904 F.2d 709
UNITED STATES of America, Plaintiff-Appellee,
William SIMMONS, also known as William D. Simmons,
United States Court of Appeals, Sixth Circuit.
June 13, 1990.
NOTICE: Sixth Circuit Rule 24(c) states that citation of unpublished dispositions is disfavored except for establishing res judicata, estoppel, or the law of the case and requires service of copies of cited unpublished dispositions of the Sixth Circuit.
Before NATHANIEL R. JONES and RYAN, Circuit Judges and BAILEY BROWN, Senior Circuit Judge.
This case has been referred to a panel of the court pursuant to Rule 9(a), Rules of the Sixth Circuit. Upon examination of the briefs and record, this panel unanimously agrees that oral argument is not needed. Fed.R.App.P. 34(a).
William Simmons appeals the denial of his motion for correction of an illegal sentence filed under Fed.R.Crim.P. 35(a) (amended effective Nov. 1, 1987). Simmons alleged that an additional two year sentence imposed after the government successfully appealed the dismissal of a dangerous special offender (DSO) charge violates double jeopardy principles and that he is entitled to credit for time served on parole from the underlying offense pending disposition of the DSO proceeding. The district court denied Simmon's motion as without merit. Upon consideration, we conclude that the motion was properly denied.

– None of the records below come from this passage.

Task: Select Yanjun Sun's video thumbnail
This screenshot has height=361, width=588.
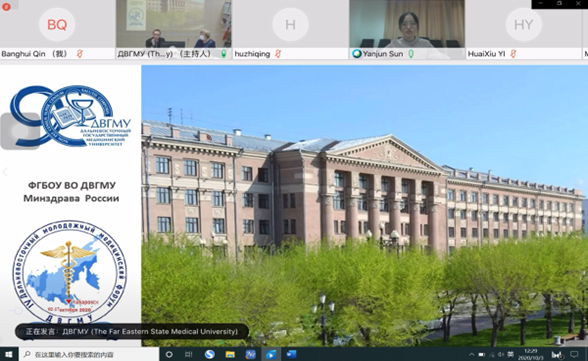Action: pyautogui.click(x=407, y=24)
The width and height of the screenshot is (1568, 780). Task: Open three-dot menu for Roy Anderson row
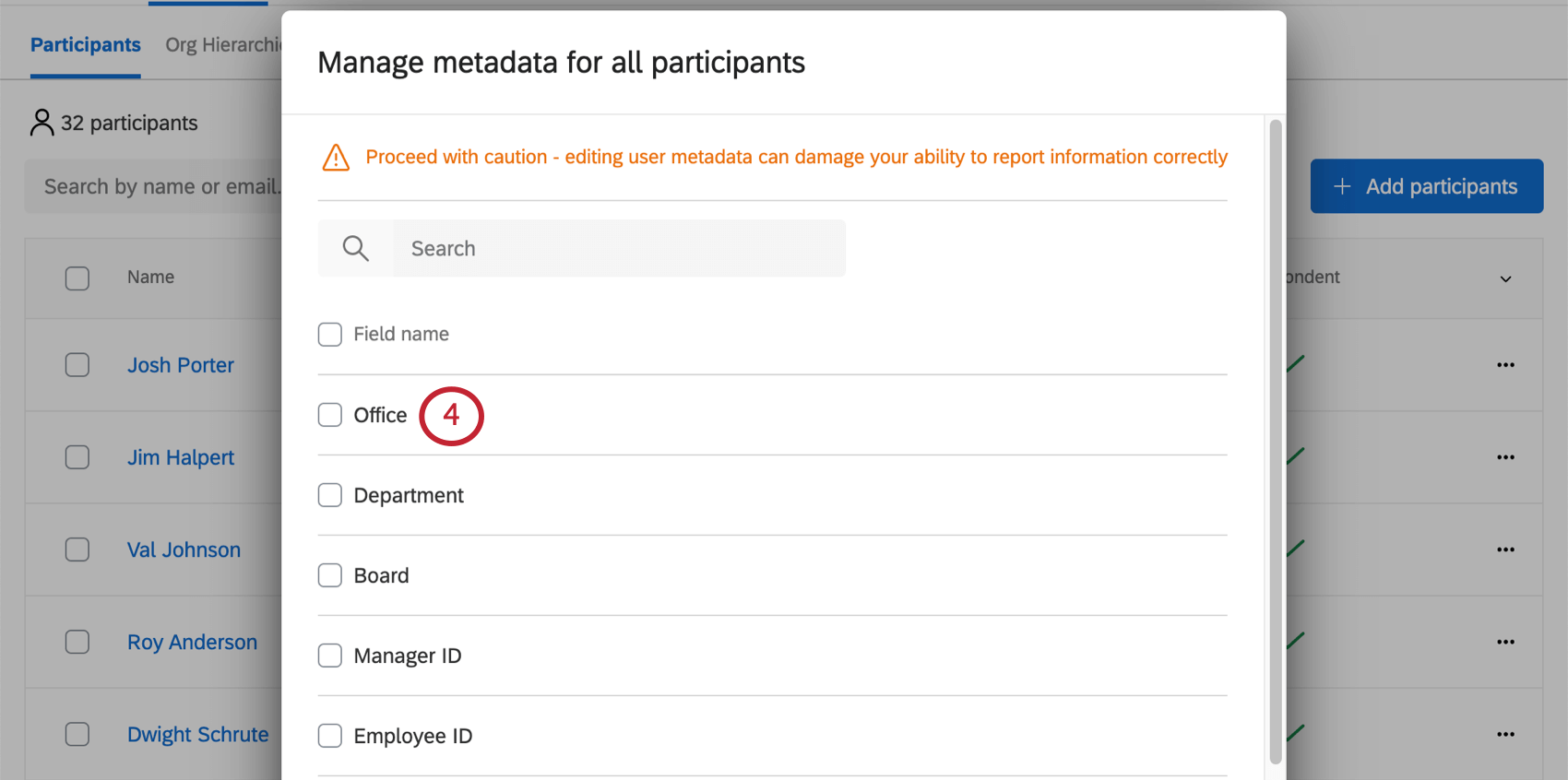[x=1505, y=642]
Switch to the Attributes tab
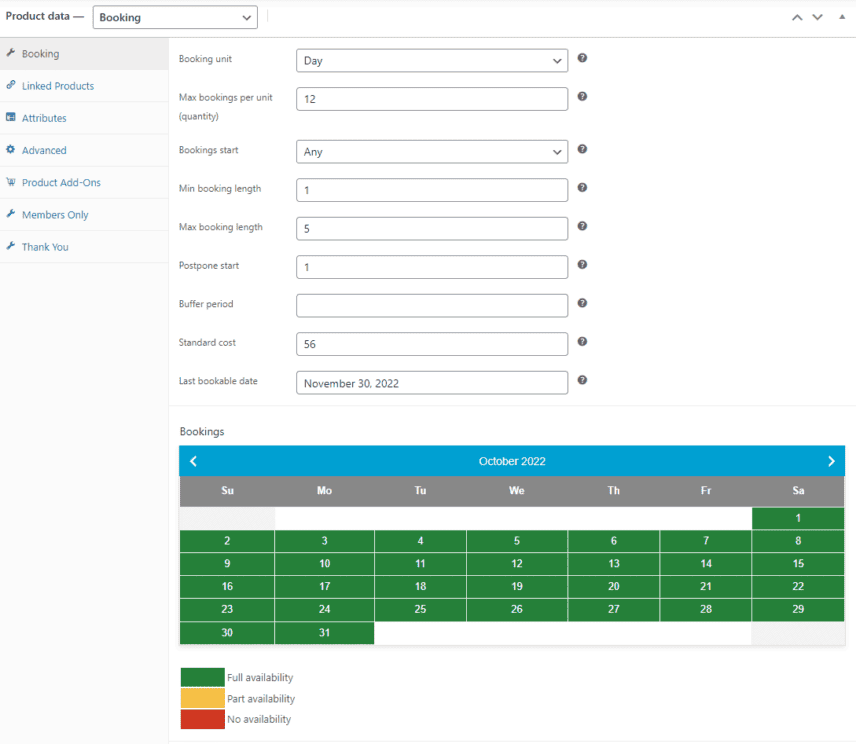Image resolution: width=856 pixels, height=744 pixels. coord(44,118)
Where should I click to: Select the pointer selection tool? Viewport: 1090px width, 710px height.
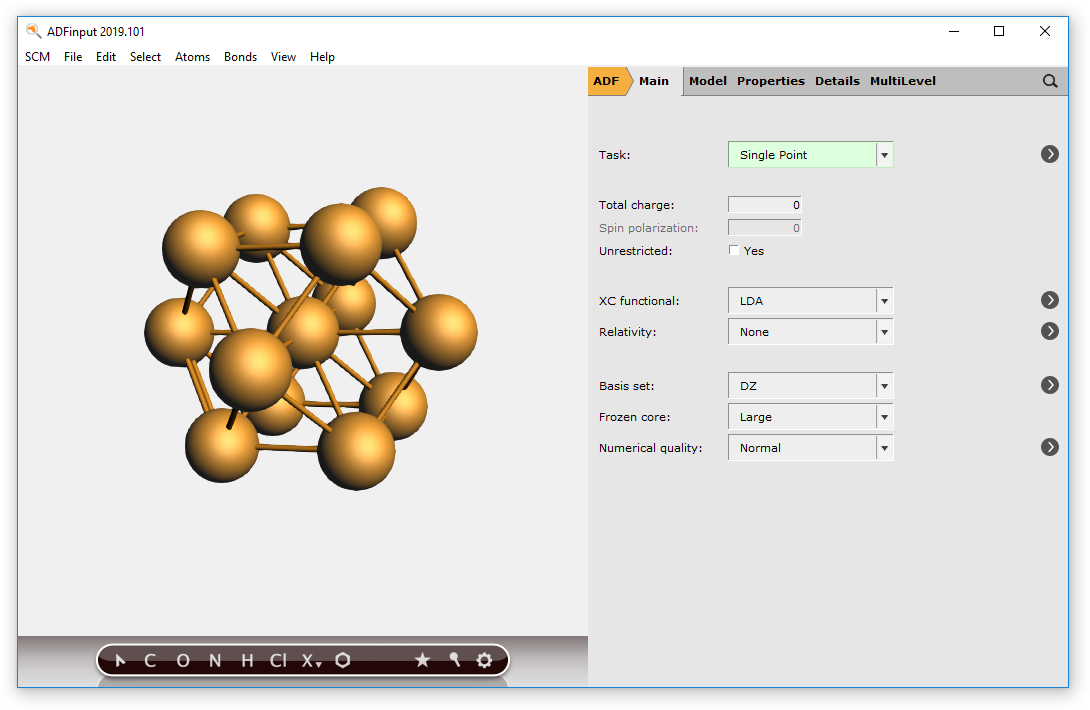click(119, 660)
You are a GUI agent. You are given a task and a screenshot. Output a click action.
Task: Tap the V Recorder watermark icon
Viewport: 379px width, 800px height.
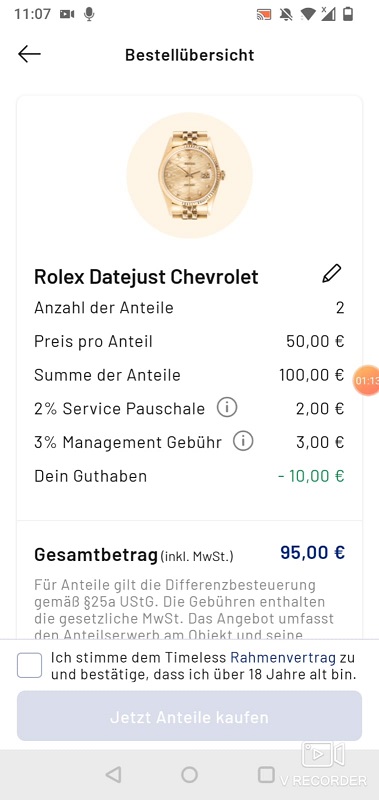[323, 755]
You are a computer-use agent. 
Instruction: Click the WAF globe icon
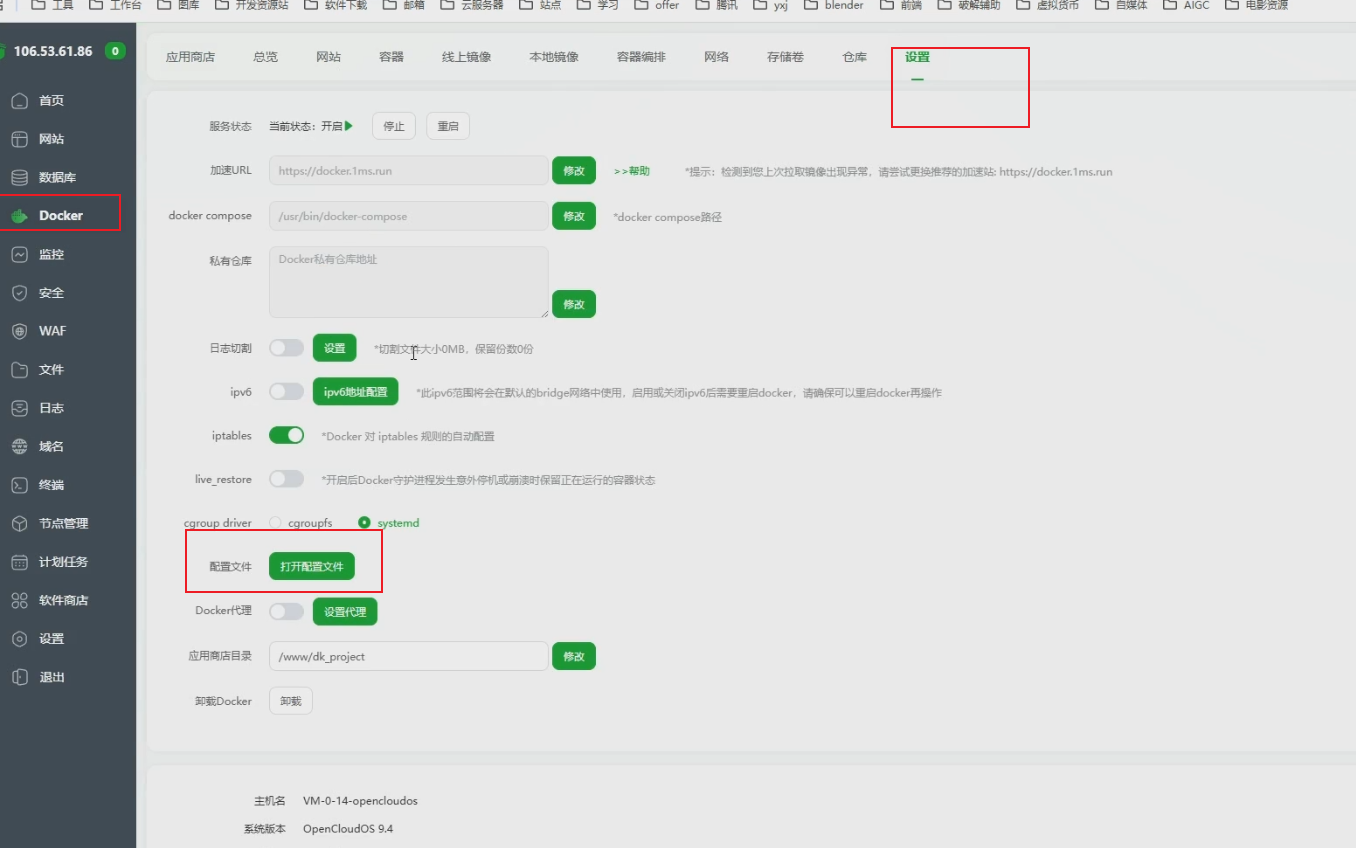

The district court correctly concluded that double jeopardy is not offended where, as here, the government successfully pursues a timely appeal of the dismissal of a DSO specification and defendant is resentenced upon remand. United States v. DiFrancesco, 449 U.S. 117, 132-39 (1980). Simmon's claim for credit for time spent on parole has been abandoned on appeal. See McMurphy v. City of Flushing, 802 F.2d 191, 198-99 (6th Cir.1986). Also, Simmons now asserts two new claims not presented in the district court and which will not be considered in the first instance on appeal. See Wright v. Holbrook, 794 F.2d 1152, 1157 (6th Cir.1986).
For the foregoing reasons, and for the reasons stated by the district court in its order denying Simmon's motion entered July 19, 1989, the judgment of the district court is affirmed. Rule 9(b)(5), Rules of the Sixth Circuit.